» EXERCISE REQUIREMENTS
Reproduce all of the rows below, replacing every occurrence of "Instruction" with "Goal" and leaving all other text unchanged.

» RECORDS SHOWN
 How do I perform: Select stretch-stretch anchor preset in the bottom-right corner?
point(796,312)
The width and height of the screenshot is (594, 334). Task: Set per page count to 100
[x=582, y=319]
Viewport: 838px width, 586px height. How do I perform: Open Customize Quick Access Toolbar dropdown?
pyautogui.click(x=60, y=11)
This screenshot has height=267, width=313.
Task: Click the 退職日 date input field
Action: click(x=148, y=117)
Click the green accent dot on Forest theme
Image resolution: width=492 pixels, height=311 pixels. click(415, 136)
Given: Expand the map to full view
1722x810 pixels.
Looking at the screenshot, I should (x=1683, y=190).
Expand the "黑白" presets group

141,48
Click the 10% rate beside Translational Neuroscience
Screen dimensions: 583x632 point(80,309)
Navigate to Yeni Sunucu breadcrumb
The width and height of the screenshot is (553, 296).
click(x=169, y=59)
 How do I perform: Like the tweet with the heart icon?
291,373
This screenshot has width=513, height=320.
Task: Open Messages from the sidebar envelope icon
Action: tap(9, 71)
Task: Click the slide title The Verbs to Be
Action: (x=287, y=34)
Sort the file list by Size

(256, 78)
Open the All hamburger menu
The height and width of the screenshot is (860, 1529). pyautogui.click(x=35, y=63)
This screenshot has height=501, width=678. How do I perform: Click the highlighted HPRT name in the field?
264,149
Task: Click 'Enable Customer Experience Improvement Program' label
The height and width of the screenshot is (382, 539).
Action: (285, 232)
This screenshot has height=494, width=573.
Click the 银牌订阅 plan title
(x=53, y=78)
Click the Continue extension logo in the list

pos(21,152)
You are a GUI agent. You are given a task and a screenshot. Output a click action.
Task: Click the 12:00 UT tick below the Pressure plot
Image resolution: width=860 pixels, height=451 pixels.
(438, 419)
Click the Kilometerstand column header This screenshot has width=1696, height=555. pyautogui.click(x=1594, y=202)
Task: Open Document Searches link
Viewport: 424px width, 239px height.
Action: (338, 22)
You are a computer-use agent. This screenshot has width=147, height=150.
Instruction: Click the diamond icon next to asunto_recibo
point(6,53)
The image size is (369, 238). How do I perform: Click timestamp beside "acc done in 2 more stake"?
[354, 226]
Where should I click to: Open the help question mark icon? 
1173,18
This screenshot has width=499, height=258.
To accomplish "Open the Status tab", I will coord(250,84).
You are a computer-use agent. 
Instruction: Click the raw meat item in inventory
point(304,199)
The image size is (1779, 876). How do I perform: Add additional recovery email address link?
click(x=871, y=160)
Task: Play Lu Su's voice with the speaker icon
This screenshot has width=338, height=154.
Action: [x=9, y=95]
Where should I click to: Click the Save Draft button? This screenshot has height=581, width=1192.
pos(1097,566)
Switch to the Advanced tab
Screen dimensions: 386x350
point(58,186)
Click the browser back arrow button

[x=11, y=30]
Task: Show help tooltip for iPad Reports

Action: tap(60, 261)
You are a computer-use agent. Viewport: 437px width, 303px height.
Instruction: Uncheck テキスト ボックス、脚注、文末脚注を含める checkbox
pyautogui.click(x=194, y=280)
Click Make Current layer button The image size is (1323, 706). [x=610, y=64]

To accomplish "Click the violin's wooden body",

» RESULT OF THE EXERCISE
 How do I perform: Select stretch-stretch anchor preset in the bottom-right corner?
point(796,312)
The width and height of the screenshot is (594, 334). Task: Set per page count to 100
[x=582, y=319]
Viewport: 838px width, 586px height. How do I perform: Open Customize Quick Access Toolbar dropdown?
pyautogui.click(x=60, y=11)
This screenshot has height=267, width=313.
Task: Click the 退職日 date input field
Action: click(x=148, y=117)
Click the green accent dot on Forest theme
Image resolution: width=492 pixels, height=311 pixels. click(415, 136)
Given: Expand the map to full view
1722x810 pixels.
Looking at the screenshot, I should (x=1683, y=190).
Expand the "黑白" presets group

141,48
Click the 10% rate beside Translational Neuroscience
Screen dimensions: 583x632 point(80,309)
Navigate to Yeni Sunucu breadcrumb
The width and height of the screenshot is (553, 296).
click(x=169, y=59)
 How do I perform: Like the tweet with the heart icon?
291,373
This screenshot has width=513, height=320.
Task: Open Messages from the sidebar envelope icon
Action: tap(9, 71)
Task: Click the slide title The Verbs to Be
Action: (x=287, y=34)
Sort the file list by Size

(256, 78)
Open the All hamburger menu
The height and width of the screenshot is (860, 1529). pyautogui.click(x=35, y=63)
This screenshot has height=501, width=678. How do I perform: Click the highlighted HPRT name in the field?
264,149
Task: Click 'Enable Customer Experience Improvement Program' label
The height and width of the screenshot is (382, 539).
Action: (285, 232)
This screenshot has height=494, width=573.
Click the 银牌订阅 plan title
(x=53, y=78)
Click the Continue extension logo in the list

pos(21,152)
You are a GUI agent. You are given a task and a screenshot. Output a click action.
Task: Click the 12:00 UT tick below the Pressure plot
Image resolution: width=860 pixels, height=451 pixels.
(438, 419)
Click the Kilometerstand column header This screenshot has width=1696, height=555. pyautogui.click(x=1594, y=202)
Task: Open Document Searches link
Viewport: 424px width, 239px height.
Action: (338, 22)
You are a computer-use agent. This screenshot has width=147, height=150.
Goal: Click the diamond icon next to asunto_recibo
point(6,53)
The image size is (369, 238). How do I perform: Click timestamp beside "acc done in 2 more stake"?
[354, 226]
Where should I click to: Open the help question mark icon? 
1173,18
This screenshot has width=499, height=258.
To accomplish "Open the Status tab", I will coord(250,84).
You are a computer-use agent. 
Goal: Click the raw meat item in inventory
point(304,199)
The image size is (1779, 876). How do I perform: Add additional recovery email address link?
click(x=871, y=160)
Task: Play Lu Su's voice with the speaker icon
This screenshot has width=338, height=154.
Action: [x=9, y=95]
Where should I click to: Click the Save Draft button? This screenshot has height=581, width=1192.
pos(1097,566)
Switch to the Advanced tab
Screen dimensions: 386x350
point(58,186)
Click the browser back arrow button

[x=11, y=30]
Task: Show help tooltip for iPad Reports

Action: tap(60, 261)
You are a computer-use agent. Viewport: 437px width, 303px height.
Goal: Uncheck テキスト ボックス、脚注、文末脚注を含める checkbox
pyautogui.click(x=194, y=280)
Click Make Current layer button The image size is (1323, 706). [x=610, y=64]

To accomplish "Click the violin's wooden body",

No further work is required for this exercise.